= Carole Easton =

Carole Easton OBE is chief executive of Young Women's Trust (previously Platform 51), a charity supporting and representing disadvantaged young women. She is a previous Chair of Young Minds, a charity committed to improving the emotional well-being and mental health of children and young people, and Chief Executive at Young Women’s Trust, a charity supporting and representing young women at risk of lifelong financial and emotional insecurity. Easton is also Trustee at Depaul UK, the youth homelessness charity.

==Career==
Easton began her career as a child and family psychotherapist in the England's National Health Service. Since then, she has worked in the voluntary sector.

Before joining Young Women's Trust, she worked permanently in the public and voluntary sector and, in 2009, undertook a twelve-month assignment at disability advocacy charity SpeakingUp, where she oversaw the merger of the services with Advocacy Partners, and prior to that she was Chief Executive at CLIC Sargent, ChildLine and Cruse Bereavement Care.
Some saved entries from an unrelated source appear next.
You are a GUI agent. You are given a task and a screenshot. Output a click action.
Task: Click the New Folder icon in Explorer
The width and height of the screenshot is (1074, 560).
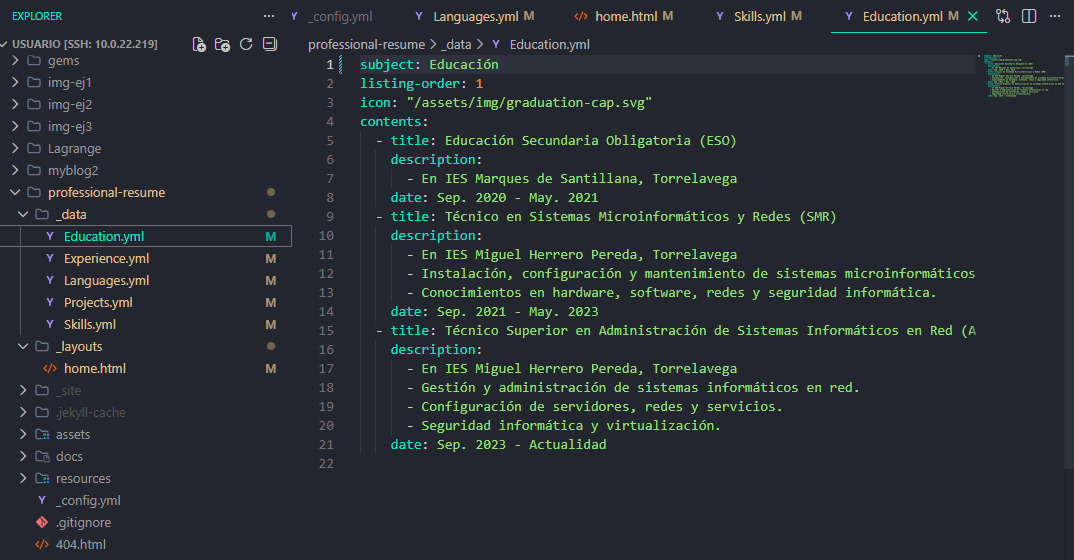point(223,45)
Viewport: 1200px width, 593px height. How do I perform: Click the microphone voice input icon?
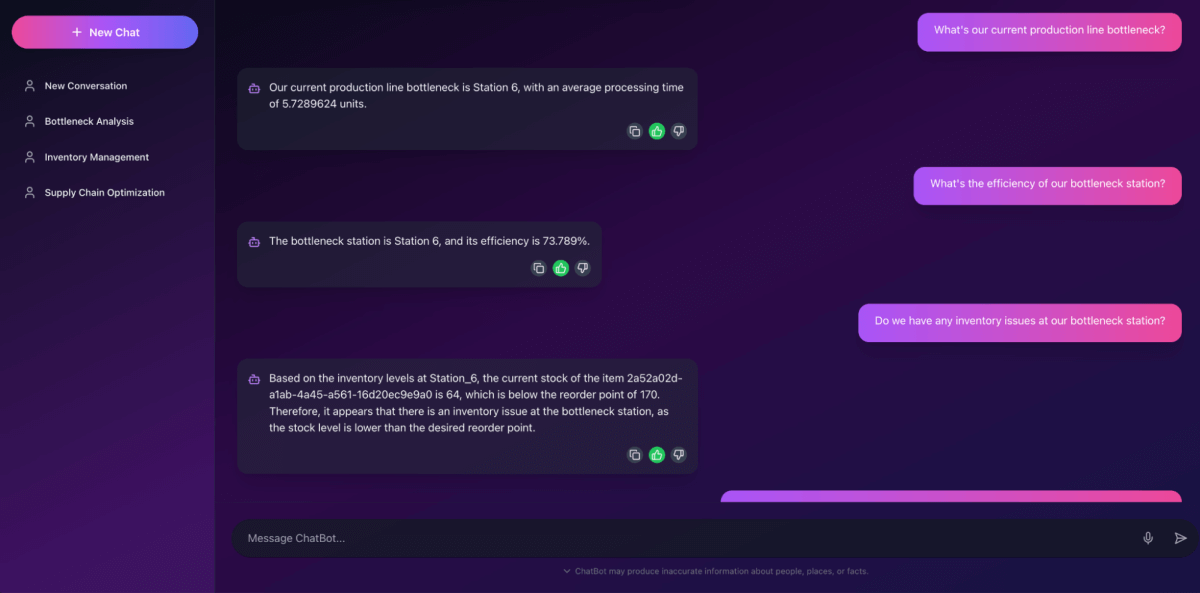pyautogui.click(x=1148, y=538)
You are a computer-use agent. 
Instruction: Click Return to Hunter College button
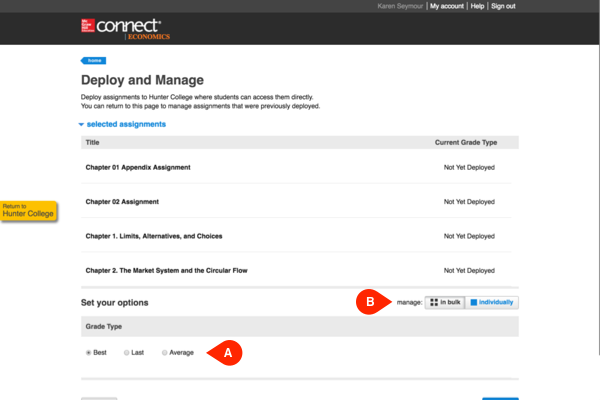29,210
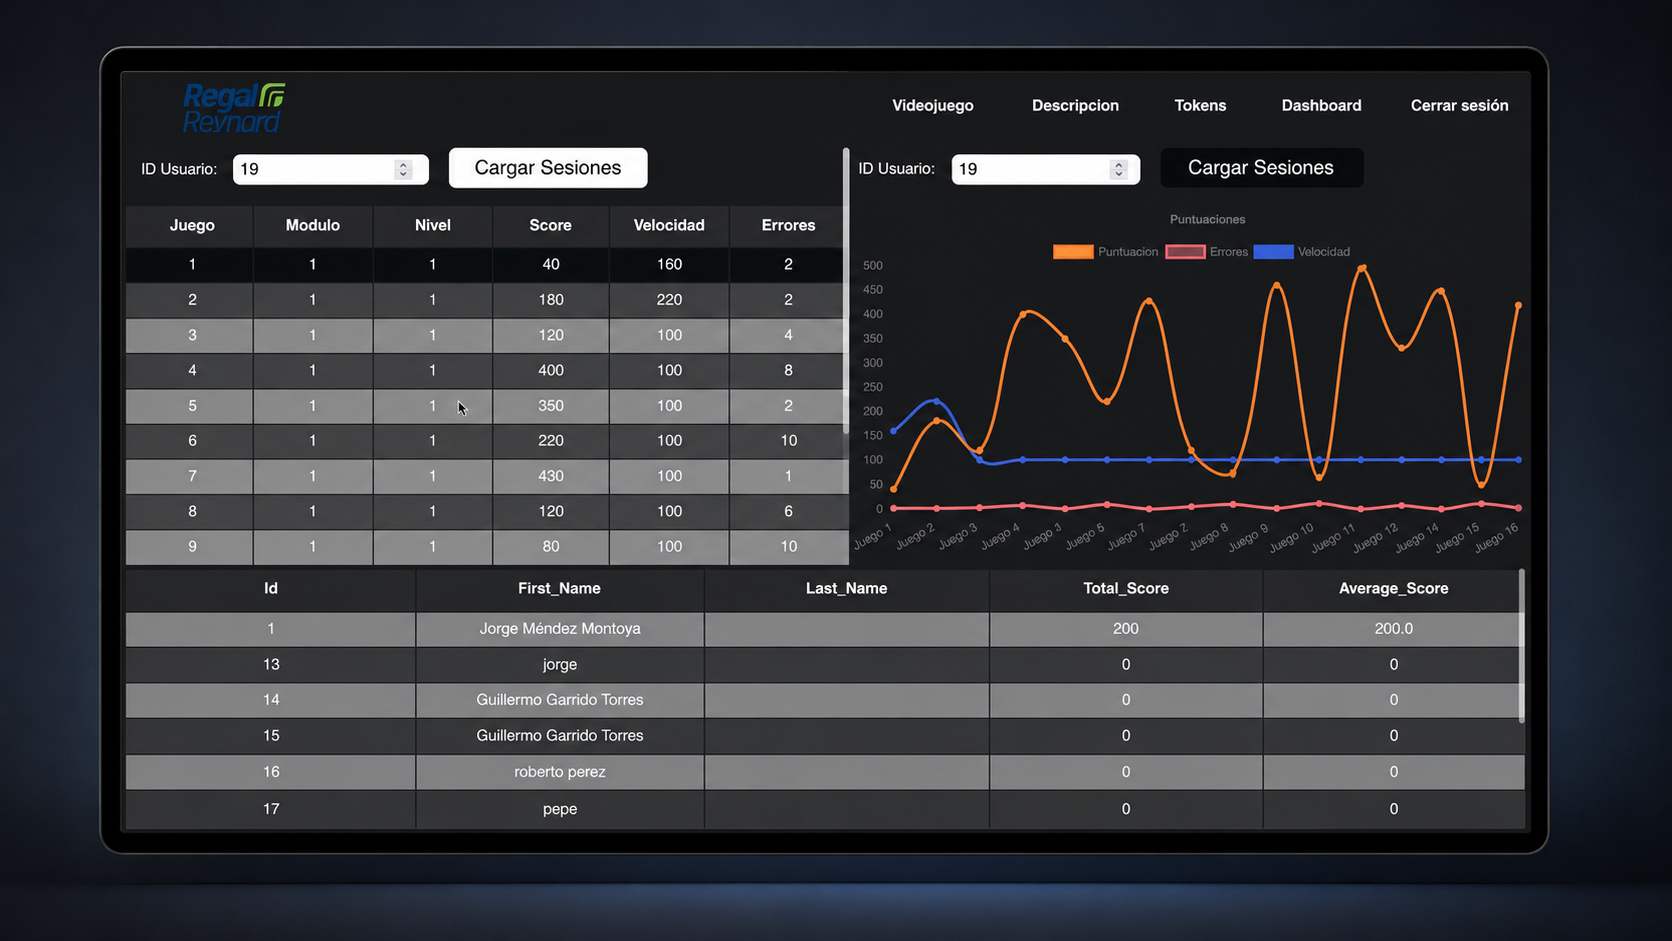Click the sessions table vertical scrollbar
The width and height of the screenshot is (1672, 941).
846,290
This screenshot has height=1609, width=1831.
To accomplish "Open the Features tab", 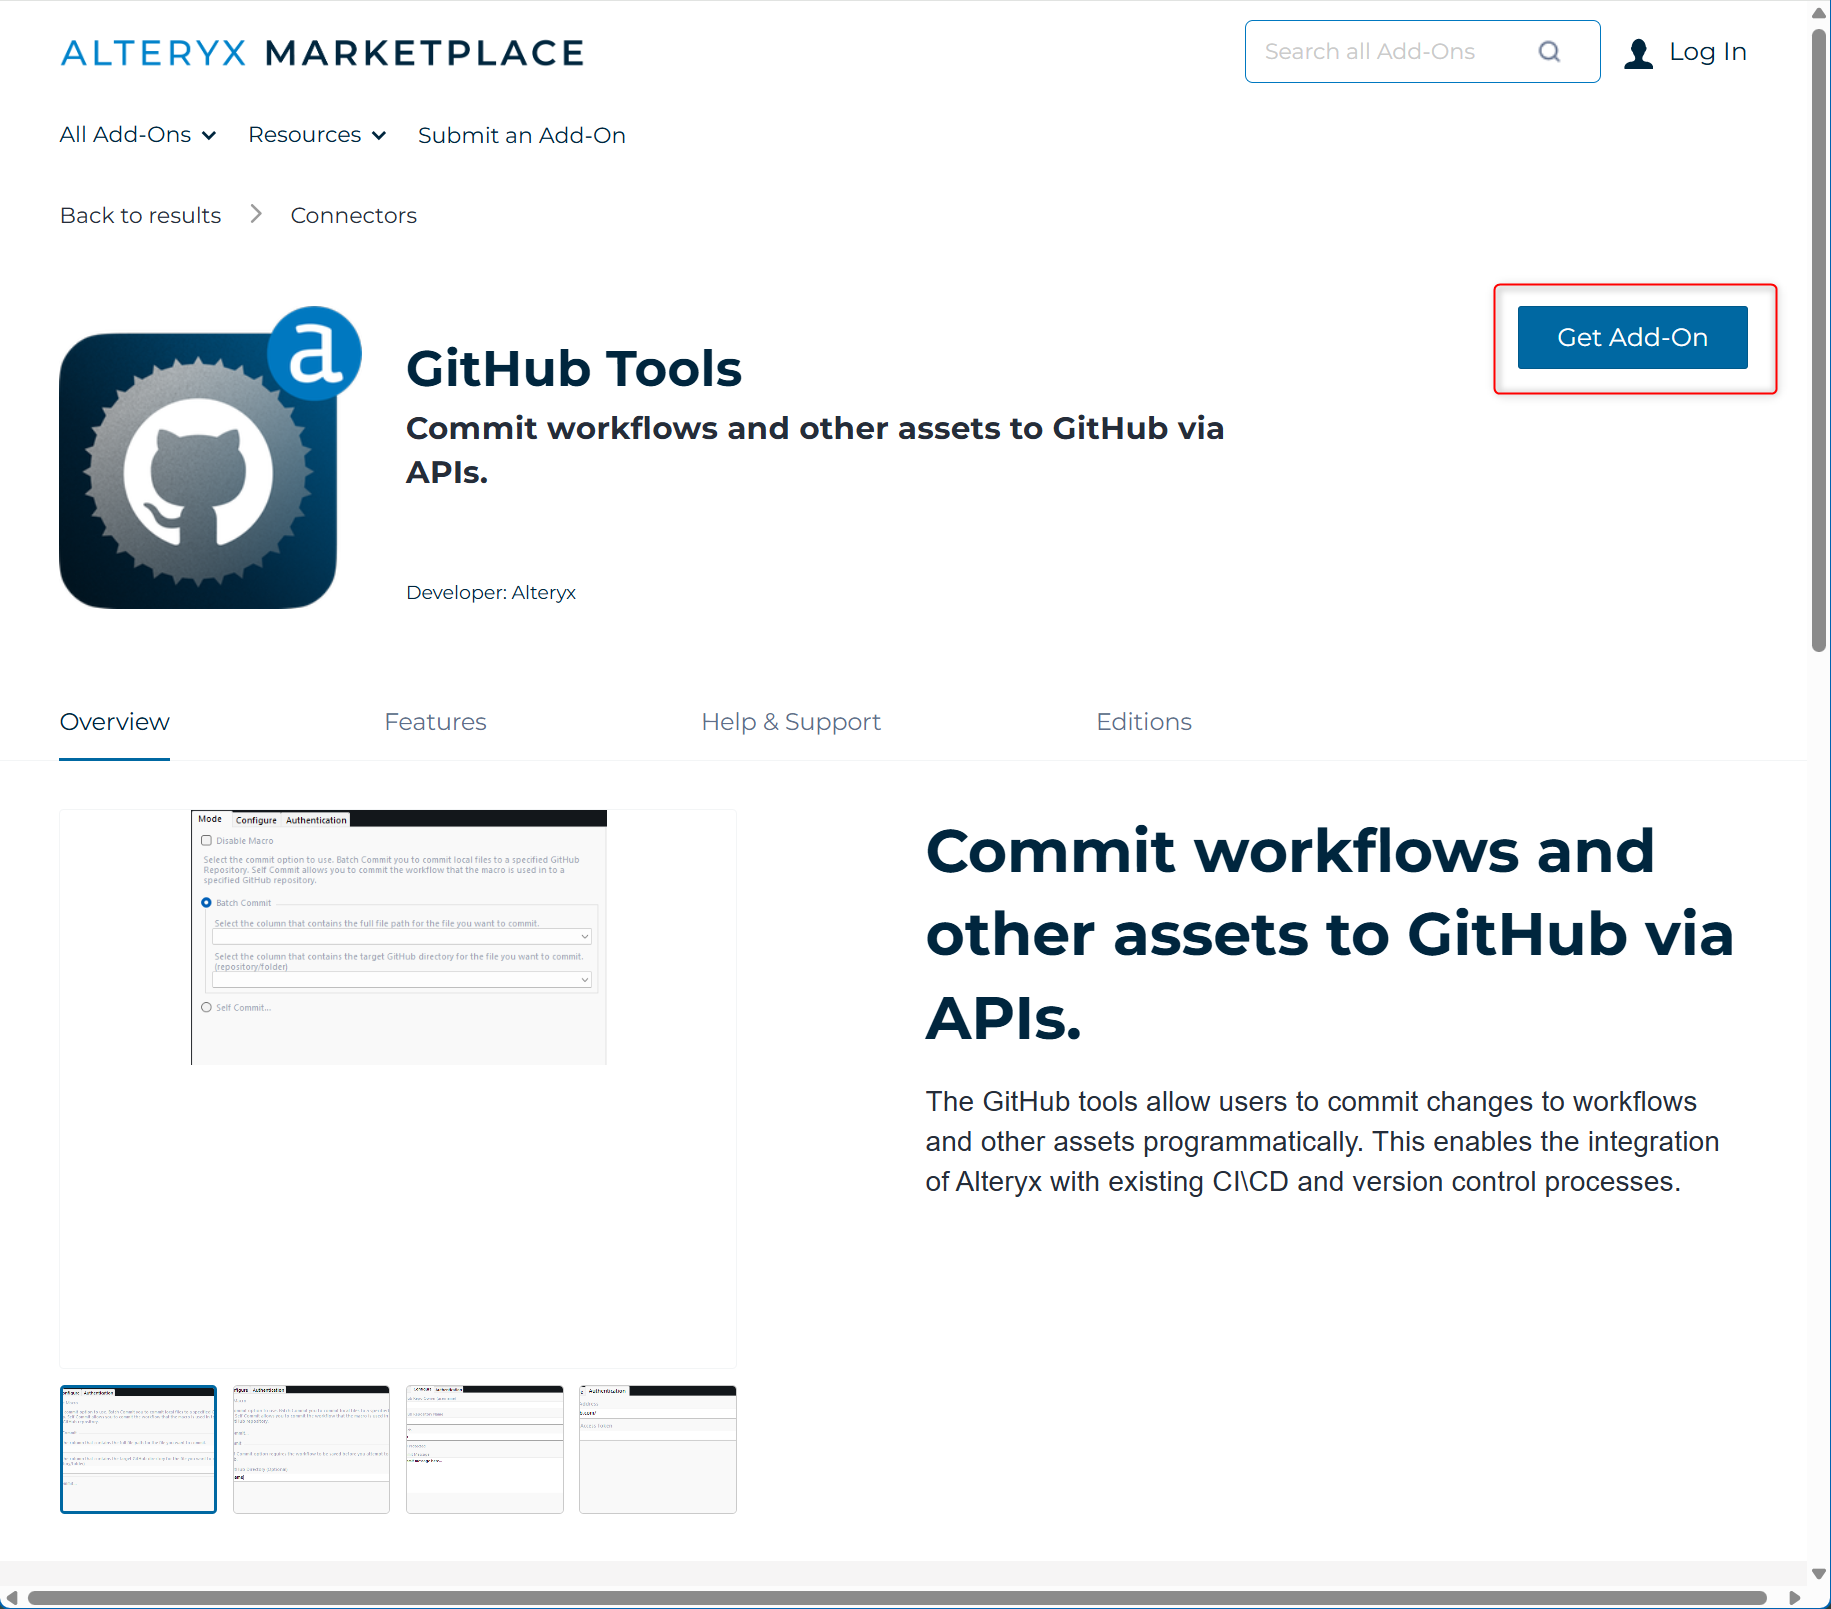I will [x=435, y=722].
Clic Sargent was officially formed in April 2005 when Clic and Sargent Cancer Care for Children merged. Easton took over soon afterwards tasked with integrating the two charities and reducing their overheads.

As Chief Executive of ChildLine, she persuaded the National Society for the Prevention of Cruelty to Children to absorb ChildLine into the larger charity in 2005.

Easton, who was appointed executive director of Cruse Bereavement Care in March 1998 following a realignment and expansion.

Easton was chair of YoungMinds (from 2012 to 2017) and previously a trustee of Missing People (since 2008) and Child Welfare Scheme (CWS) (since 2008) which funds and builds expertise for local health and education services for vulnerable children in Nepal.

Easton was appointed Officer of the Order of the British Empire (OBE) in the 2017 New Year Honours for services to young people.